The firm made markets through a monolithic legacy system that had outgrown itself. It still worked, but it had become the ceiling on everything: a single codebase that was hard to change, harder to scale, and impossible to reason about under load. New strategy ideas died not because they were bad but because there was nowhere to put them.

To move forward the firm needed three things at once: real-time market data from multiple exchanges, a robust historical data foundation to research and back-test against, and the observability that live trading at low-millisecond latencies demands.

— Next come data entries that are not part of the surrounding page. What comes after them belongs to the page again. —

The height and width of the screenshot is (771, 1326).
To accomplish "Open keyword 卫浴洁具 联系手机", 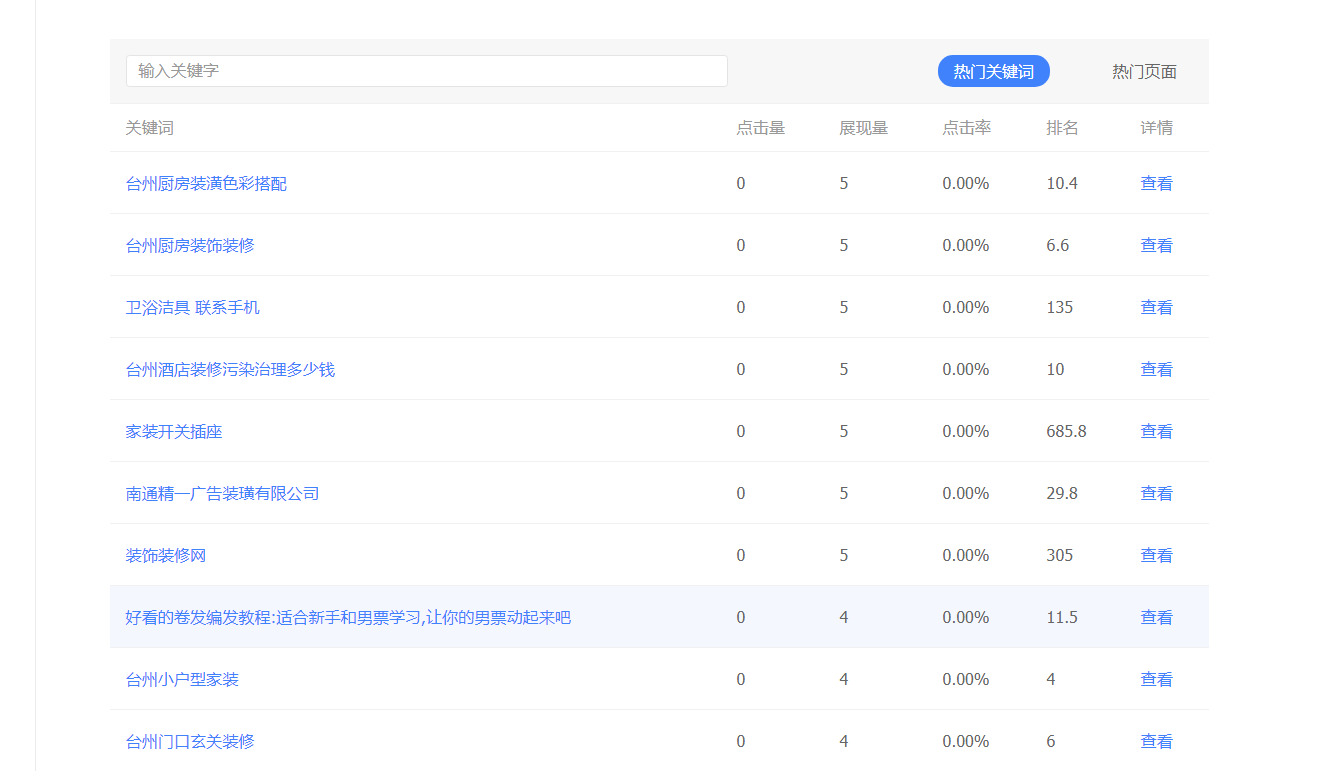I will [190, 307].
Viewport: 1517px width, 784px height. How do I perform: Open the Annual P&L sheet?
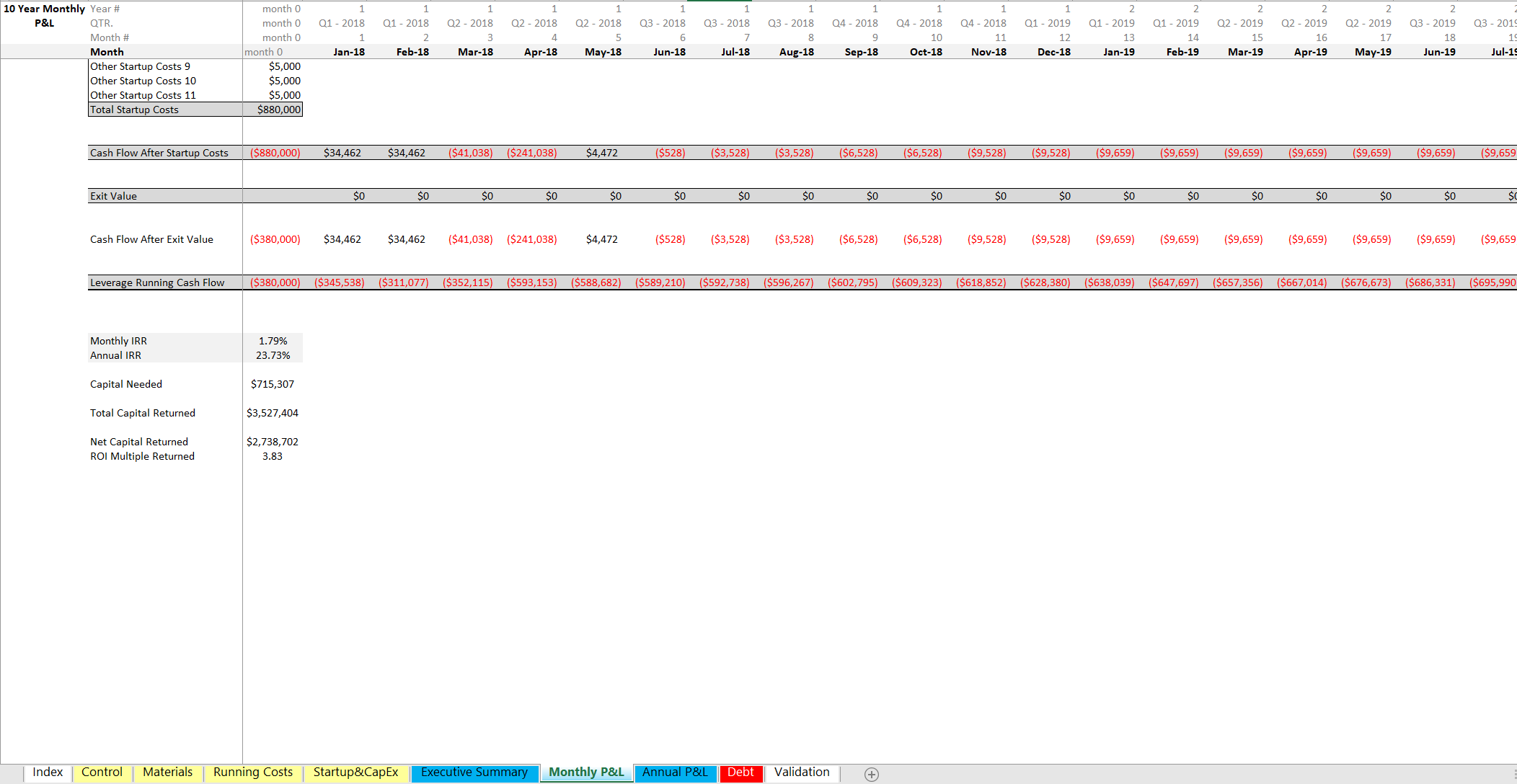coord(674,772)
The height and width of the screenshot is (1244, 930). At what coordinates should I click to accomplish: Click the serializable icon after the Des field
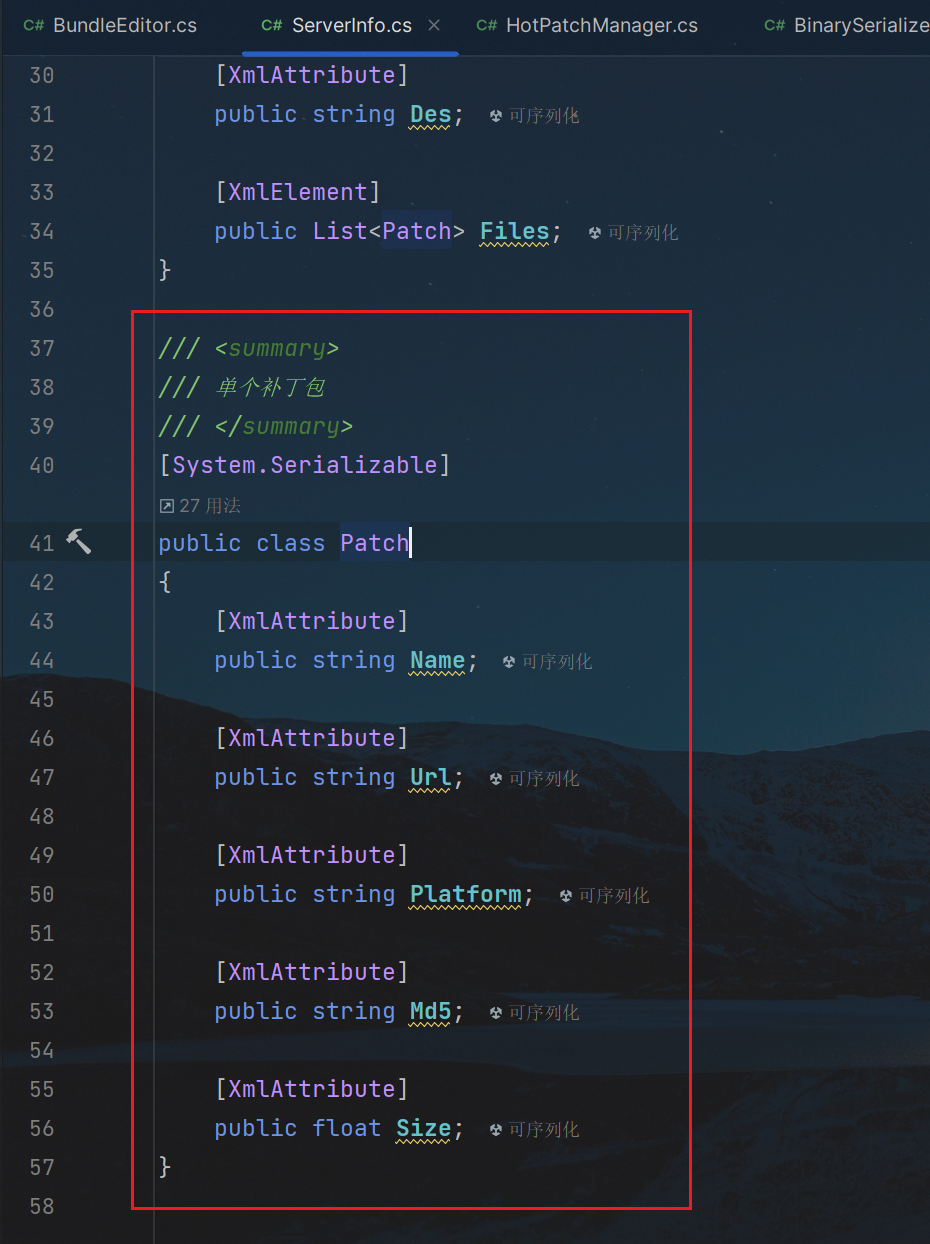(496, 116)
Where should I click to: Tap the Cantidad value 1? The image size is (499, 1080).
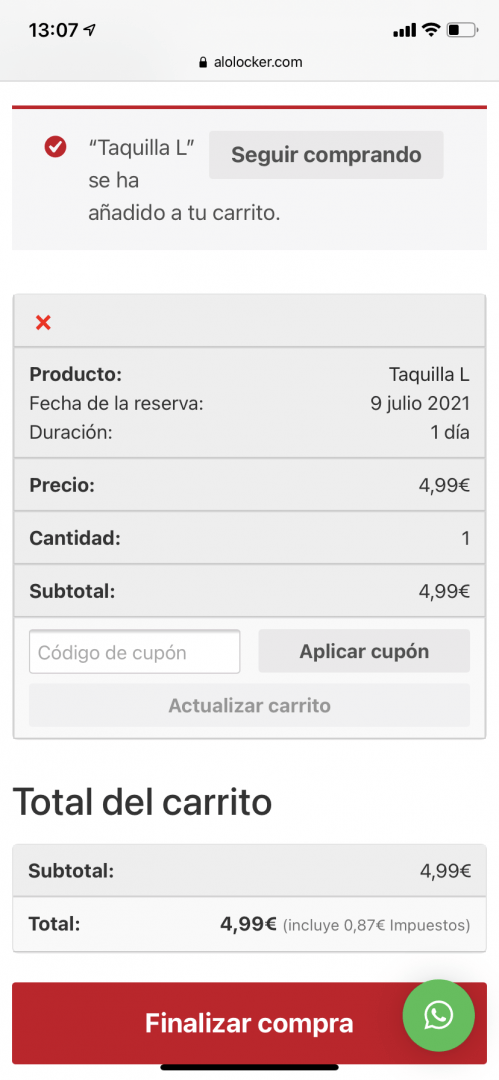(465, 539)
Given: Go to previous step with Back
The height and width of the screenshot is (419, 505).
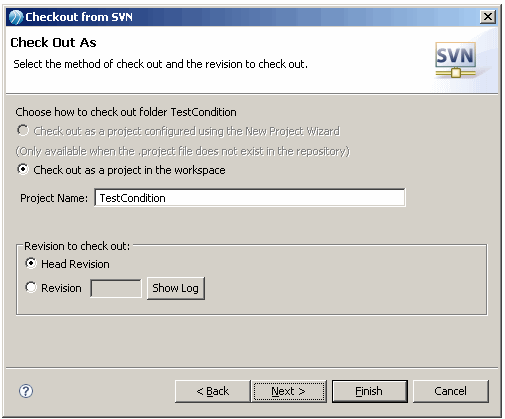Looking at the screenshot, I should click(x=212, y=391).
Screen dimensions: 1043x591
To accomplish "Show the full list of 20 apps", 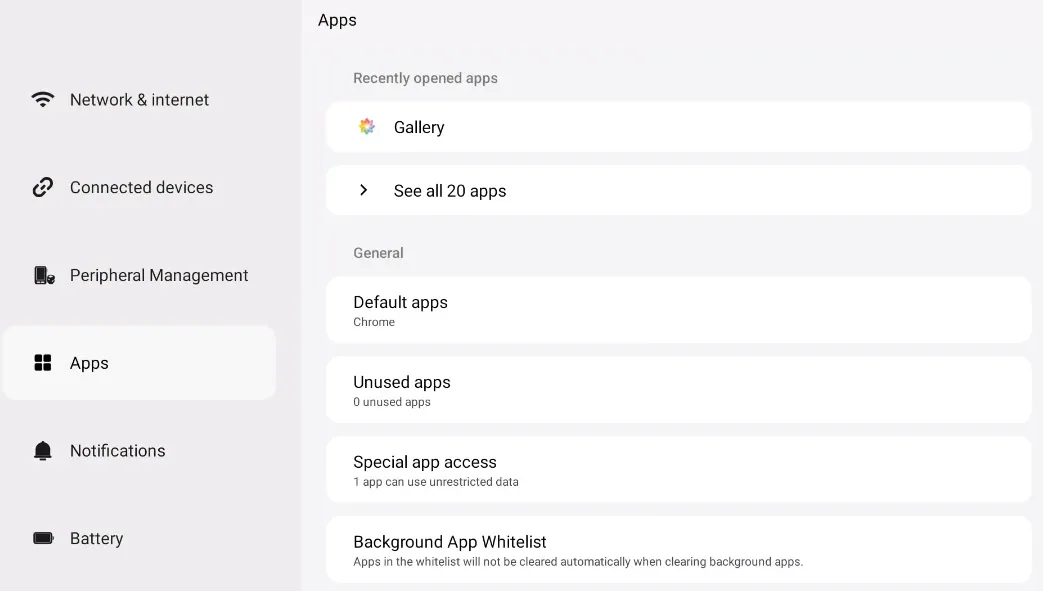I will click(x=450, y=191).
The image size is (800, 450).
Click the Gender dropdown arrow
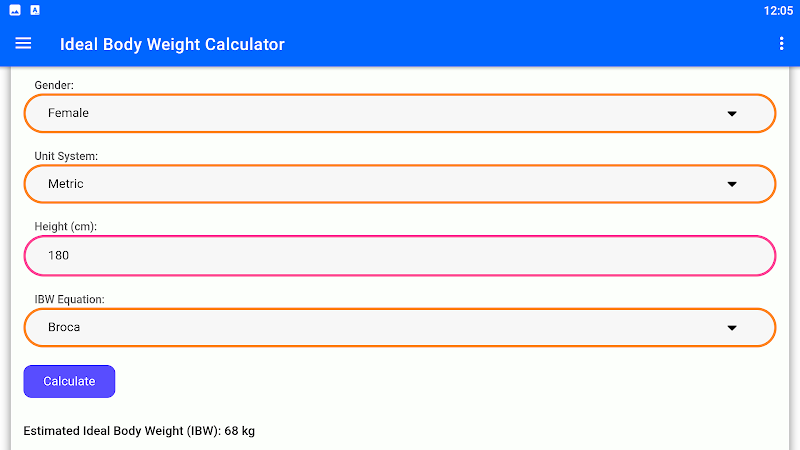[x=732, y=114]
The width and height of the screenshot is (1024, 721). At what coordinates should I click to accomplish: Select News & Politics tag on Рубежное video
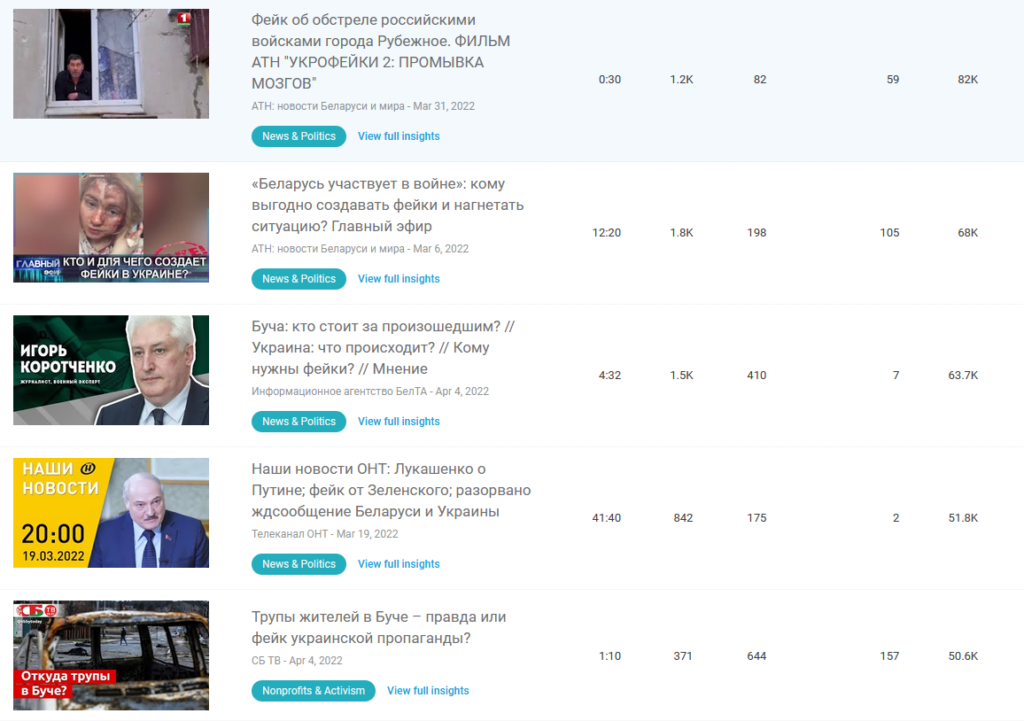point(298,136)

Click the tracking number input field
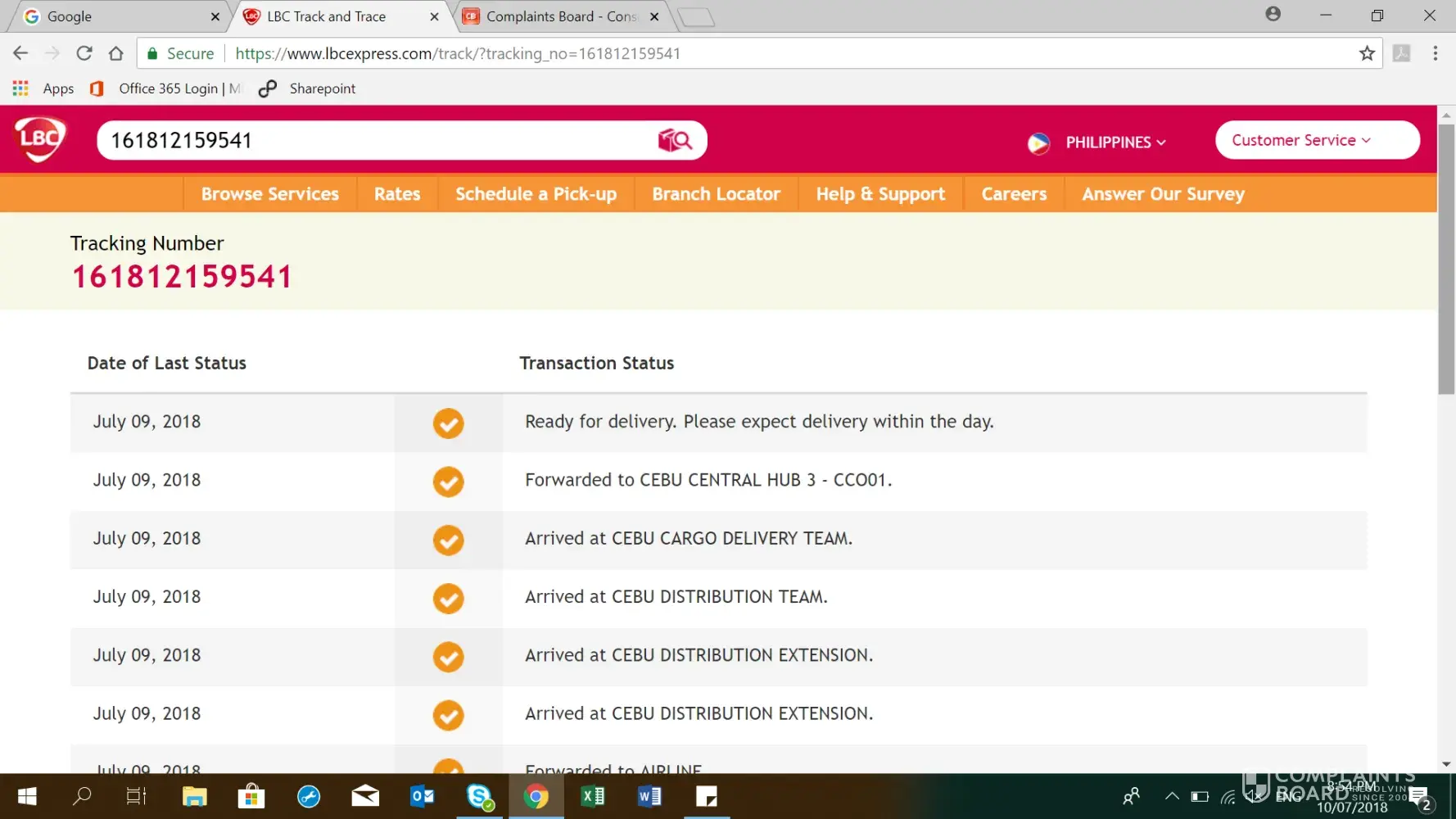coord(377,141)
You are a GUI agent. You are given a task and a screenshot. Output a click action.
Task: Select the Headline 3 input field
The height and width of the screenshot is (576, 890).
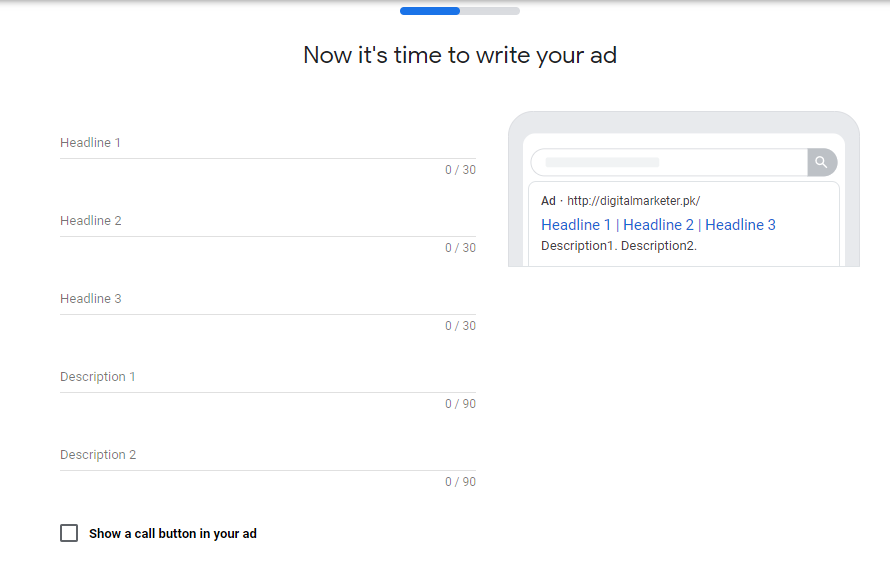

The existing architecture offered none of them, and at trading latencies the usual “just add a queue” answers do not survive contact with reality.

Our approach

We led the migration of the market-making system from a monolithic C# architecture to a Python-based microservices design, deployed via Docker with RabbitMQ carrying asynchronous communication between services. Decoupling the monolith into services was what made every later improvement (and every new product) possible.

For the hot path we did not compromise: we designed and built a high-throughput real-time market data ingestion system in Rust and Redis, processing live order-book and trade data from multiple exchanges at low-millisecond end-to-end latencies. Rust gave us the predictable performance the trading desk needed without the operational footguns of hand-tuned C++.

Alongside the live feed we built a historical data pipeline that combined real-time streaming, polling and archival: TimescaleDB for efficient querying of terabytes of historical data, and S3 with Parquet for scalable, cheap cold storage. One pipeline now feeds both live trading and offline research from a single, consistent record.

Finally we made the whole thing legible. Monitoring and alerting on Prometheus and Grafana track market anomalies, system health and trading-strategy performance in real time, so the desk and the engineers are looking at the same picture rather than arguing about whose number is right.

What we delivered

  • A migration from a C# monolith to Python microservices on Docker, with RabbitMQ for asynchronous inter-service messaging.
  • A Rust and Redis market-data ingestion layer handling multi-exchange order-book and trade data at low-millisecond latency.
  • A unified historical pipeline: TimescaleDB for hot queries, S3 and Parquet for terabyte-scale cold storage.
  • Real-time monitoring and alerting on Prometheus and Grafana for market anomalies, system health and strategy performance.
They thought like traders, not contractors. The new platform paid for itself the first time we shipped a strategy the old one could never have held.
Head of Trading Technology

Outcome

The fragmented C# monolith was replaced by a unified Python microservice platform: new product development became feasible on the same foundation, where before it had stalled.

Multi-exchange market-data ingest now runs at low-millisecond end-to-end latency, fast enough to trade on.

A terabyte-scale historical store stands ready for back-testing, strategy research and compliance retrieval, all from one source of truth.